Directions:
Rewrite the listing below, changing every "Instruction" to "Goal" and leaving everything else untouched.

[Records]
+ + + + +
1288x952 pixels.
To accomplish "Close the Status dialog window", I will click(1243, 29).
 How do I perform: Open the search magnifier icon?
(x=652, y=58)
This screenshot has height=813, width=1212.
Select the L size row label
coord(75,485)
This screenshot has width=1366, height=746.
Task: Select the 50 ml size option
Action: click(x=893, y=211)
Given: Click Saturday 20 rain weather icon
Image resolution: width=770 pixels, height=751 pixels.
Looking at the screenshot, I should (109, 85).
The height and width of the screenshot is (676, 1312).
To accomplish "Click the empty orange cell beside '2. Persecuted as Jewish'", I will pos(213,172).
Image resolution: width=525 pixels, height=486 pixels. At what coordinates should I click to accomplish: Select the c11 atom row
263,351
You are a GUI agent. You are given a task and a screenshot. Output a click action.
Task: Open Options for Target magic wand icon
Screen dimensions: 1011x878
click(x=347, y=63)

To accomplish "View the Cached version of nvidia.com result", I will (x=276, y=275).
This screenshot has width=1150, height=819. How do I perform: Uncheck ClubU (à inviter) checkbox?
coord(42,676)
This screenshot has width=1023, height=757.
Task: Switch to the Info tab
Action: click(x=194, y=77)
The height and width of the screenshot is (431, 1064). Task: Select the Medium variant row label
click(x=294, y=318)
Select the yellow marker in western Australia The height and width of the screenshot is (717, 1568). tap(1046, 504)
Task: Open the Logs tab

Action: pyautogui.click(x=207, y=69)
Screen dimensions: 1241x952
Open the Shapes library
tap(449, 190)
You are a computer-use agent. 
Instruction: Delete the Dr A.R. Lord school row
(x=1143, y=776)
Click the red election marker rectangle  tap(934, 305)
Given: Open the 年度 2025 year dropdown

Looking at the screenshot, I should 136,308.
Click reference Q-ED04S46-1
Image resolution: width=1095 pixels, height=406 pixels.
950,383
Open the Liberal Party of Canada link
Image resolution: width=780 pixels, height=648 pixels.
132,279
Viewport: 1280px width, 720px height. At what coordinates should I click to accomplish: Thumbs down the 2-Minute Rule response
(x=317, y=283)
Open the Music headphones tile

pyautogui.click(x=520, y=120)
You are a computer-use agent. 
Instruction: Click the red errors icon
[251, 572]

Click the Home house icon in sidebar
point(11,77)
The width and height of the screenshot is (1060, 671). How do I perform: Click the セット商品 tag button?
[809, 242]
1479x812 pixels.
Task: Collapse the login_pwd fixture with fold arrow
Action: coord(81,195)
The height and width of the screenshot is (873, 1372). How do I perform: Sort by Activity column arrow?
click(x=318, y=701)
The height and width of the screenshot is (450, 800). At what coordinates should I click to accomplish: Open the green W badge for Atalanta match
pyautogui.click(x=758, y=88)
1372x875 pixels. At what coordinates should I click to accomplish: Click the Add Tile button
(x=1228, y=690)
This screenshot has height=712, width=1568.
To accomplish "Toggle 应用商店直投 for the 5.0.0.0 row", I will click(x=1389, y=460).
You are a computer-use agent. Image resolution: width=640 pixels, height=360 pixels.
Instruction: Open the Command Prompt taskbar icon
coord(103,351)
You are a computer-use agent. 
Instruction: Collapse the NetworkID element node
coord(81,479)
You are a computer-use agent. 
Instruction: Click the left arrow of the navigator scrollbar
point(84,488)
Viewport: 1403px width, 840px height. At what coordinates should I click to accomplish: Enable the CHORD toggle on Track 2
+ + + + +
The result:
1288x952 pixels.
To accomplish "Close the Status dialog window", I will click(1243, 29).
 How do I perform: Open the search magnifier icon?
(x=652, y=58)
This screenshot has height=813, width=1212.
Select the L size row label
coord(75,485)
This screenshot has width=1366, height=746.
Task: Select the 50 ml size option
Action: click(x=893, y=211)
Given: Click Saturday 20 rain weather icon
Image resolution: width=770 pixels, height=751 pixels.
Looking at the screenshot, I should (109, 85).
The height and width of the screenshot is (676, 1312).
To accomplish "Click the empty orange cell beside '2. Persecuted as Jewish'", I will pos(213,172).
Image resolution: width=525 pixels, height=486 pixels. At what coordinates should I click to accomplish: Select the c11 atom row
263,351
You are a GUI agent. You are given a task and a screenshot. Output a click action.
Task: Open Options for Target magic wand icon
Screen dimensions: 1011x878
click(x=347, y=63)

To accomplish "View the Cached version of nvidia.com result", I will (x=276, y=275).
This screenshot has width=1150, height=819. How do I perform: Uncheck ClubU (à inviter) checkbox?
coord(42,676)
This screenshot has width=1023, height=757.
Task: Switch to the Info tab
Action: click(x=194, y=77)
The height and width of the screenshot is (431, 1064). Task: Select the Medium variant row label
click(x=294, y=318)
Select the yellow marker in western Australia The height and width of the screenshot is (717, 1568). tap(1046, 504)
Task: Open the Logs tab

Action: pyautogui.click(x=207, y=69)
Screen dimensions: 1241x952
Open the Shapes library
tap(449, 190)
You are a computer-use agent. 
Goal: Delete the Dr A.R. Lord school row
(x=1143, y=776)
Click the red election marker rectangle  tap(934, 305)
Given: Open the 年度 2025 year dropdown

Looking at the screenshot, I should 136,308.
Click reference Q-ED04S46-1
Image resolution: width=1095 pixels, height=406 pixels.
950,383
Open the Liberal Party of Canada link
Image resolution: width=780 pixels, height=648 pixels.
132,279
Viewport: 1280px width, 720px height. At what coordinates should I click to accomplish: Thumbs down the 2-Minute Rule response
(x=317, y=283)
Open the Music headphones tile

pyautogui.click(x=520, y=120)
You are a computer-use agent. 
Goal: Click the red errors icon
[251, 572]

Click the Home house icon in sidebar
point(11,77)
The width and height of the screenshot is (1060, 671). How do I perform: Click the セット商品 tag button?
[809, 242]
1479x812 pixels.
Task: Collapse the login_pwd fixture with fold arrow
Action: coord(81,195)
The height and width of the screenshot is (873, 1372). How do I perform: Sort by Activity column arrow?
click(x=318, y=701)
The height and width of the screenshot is (450, 800). At what coordinates should I click to accomplish: Open the green W badge for Atalanta match
pyautogui.click(x=758, y=88)
1372x875 pixels. At what coordinates should I click to accomplish: Click the Add Tile button
(x=1228, y=690)
This screenshot has height=712, width=1568.
To accomplish "Toggle 应用商店直投 for the 5.0.0.0 row", I will click(x=1389, y=460).
You are a computer-use agent. Image resolution: width=640 pixels, height=360 pixels.
Goal: Open the Command Prompt taskbar icon
coord(103,351)
You are a computer-use agent. 
Goal: Collapse the NetworkID element node
coord(81,479)
You are a computer-use agent. 
Goal: Click the left arrow of the navigator scrollbar
point(84,488)
Viewport: 1403px width, 840px height. At what coordinates should I click to accomplish: Enable the CHORD toggle on Track 2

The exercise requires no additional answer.